Reverse mode asymptotically too slow O(N^14)?

alecjacobson commented 6 months ago

Apologies that I haven't simplified this example more:

#include <autodiff/forward/dual.hpp>
#include <autodiff/reverse/var.hpp>
#include <autodiff/reverse/var/eigen.hpp>

// llt
#include <Eigen/Core>
#include <Eigen/Cholesky>

// tictoc function to return time since last call in seconds
#include <chrono>
double tictoc()
{
  static std::chrono::time_point<std::chrono::high_resolution_clock> last = std::chrono::high_resolution_clock::now();
  auto now = std::chrono::high_resolution_clock::now();
  double elapsed = std::chrono::duration_cast<std::chrono::microseconds>(now - last).count() * 1e-6;
  last = now;
  return elapsed;
}

template <typename T, int N>
T f(const Eigen::Matrix<T,N,1> & x)
{
  Eigen::Matrix<T,N,N> A;
  for (int i = 0; i < N; ++i)
  {
    for (int j = 0; j < N; ++j)
    {
      A(i,j) = x(i) + x(j);
    }
    A(i,i) = 2.0*A(i,i);
  }
  auto sol = A.llt().solve(x).eval();
  return sol.norm();
}

#include <iostream>

template <int N>
double call_and_time()
{
  Eigen::Matrix<autodiff::Variable<double> ,N,1> x(N);
  // initialize x to 1,2,3,
  for (int i = 0; i < N; ++i)
    x(i) = 1.0 + i;
  printf("%d ",N);
  tictoc();
  double _ = 0;
  for(int i = 0; i < 100; ++i)
  {
    _ += f(x.template cast<double>().eval());
  }
  printf("%g ",tictoc()/100);
  tictoc();
  // finite difference gradient
  Eigen::Matrix<double,N,1> dydx;
  {
    Eigen::Matrix<double,N,1> xval = x.template cast<double>().eval();
    for (int i = 0; i < N; ++i)
    {
      Eigen::Matrix<double,N,1> xplus = xval;
      xplus(i) += 1e-8;
      Eigen::Matrix<double,N,1> xminus = xval;
      xminus(i) -= 1e-8;
      dydx(i) = (f(xplus) - f(xminus)) / 2e-8;
    }
    printf("%g ",tictoc());
  }
  auto y = f(x);
  auto dydx_ad = gradient(y, x);
  printf("%g ",tictoc());
  printf("%g ",(dydx-dydx_ad.template cast<double>()).norm());
  printf("\n");
  return _;
}

int main(int argc, char *argv[])
{
  call_and_time<4>();
  call_and_time<5>();
  call_and_time<6>();
  call_and_time<7>();
  call_and_time<8>();
  call_and_time<9>();
  call_and_time<10>();
  call_and_time<11>();
  call_and_time<12>();
}

On my machine this prints:

4 2e-07 1e-06 0.000337 4.75513e-09 
5 4.5e-07 2e-06 0.003025 8.62449e-09 
6 4.6e-07 5e-06 0.025268 5.39745e-08 
7 4.9e-07 6e-06 0.109612 1.04286e-07 
8 3.7e-07 4e-06 1.03983 6.32531e-06 
9 5.6e-07 6e-06 9.11204 6.65647e-06 
10 4.3e-07 7e-06 33.2274 6.71564e-06 
11 4.6e-07 9e-06 125.264 6.62523e-06 
12 5e-07 1.1e-05 512.593 6.59076e-06

The forward evaluation could be O(N³) and that'd make finite differences O(N⁴), but these casual timings are well under the radar for that.

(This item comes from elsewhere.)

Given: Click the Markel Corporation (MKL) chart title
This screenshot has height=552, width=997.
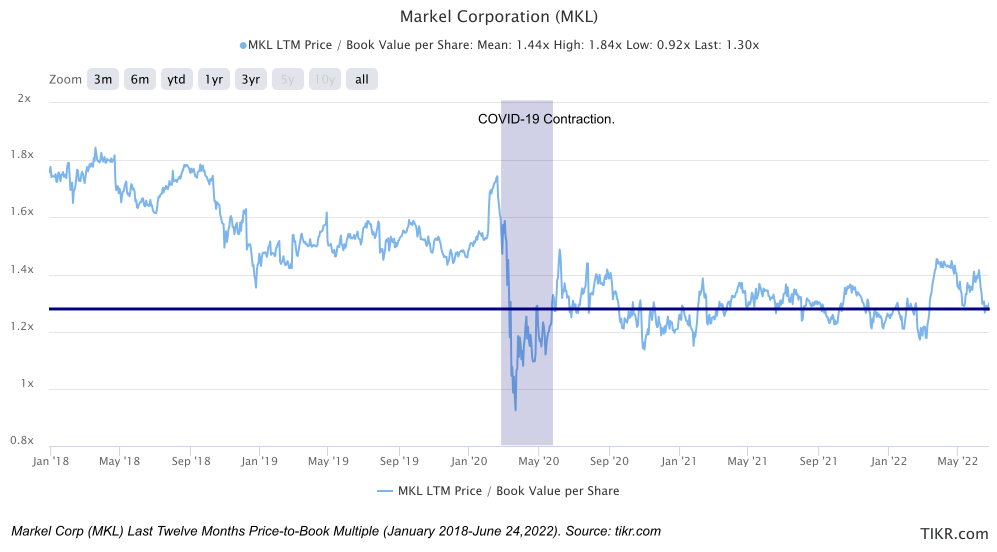Looking at the screenshot, I should 499,17.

What stands out is fitting a slope to the reverse-mode gradient call which looks like N¹⁴.

The .llt().solve seems to trigger some really bad complexity issues here.

I'm sure forward mode would be fine in this case, but in my larger project I am really counting on reverse-mode.

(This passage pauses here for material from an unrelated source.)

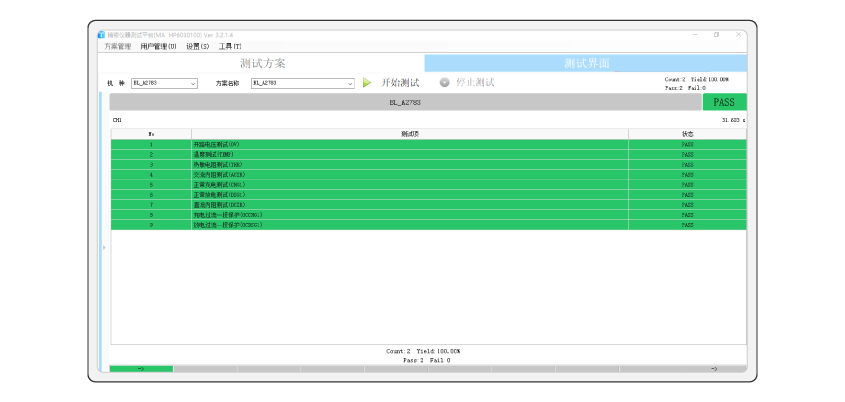The image size is (845, 402).
Task: Click the 停止测试 button label
Action: (475, 82)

allanleal commented 6 months ago

Thank you for reporting this. I'm thinking about deprecating the number type var (for reverse automatic differentiation in autodiff) since it was initially an experiment with some follow-up contributions from users, but I never had the time to code a definitely faster reverse algorithm. For my use case I only need forward AD, so more attention was paid to the implementation of real and dual number types.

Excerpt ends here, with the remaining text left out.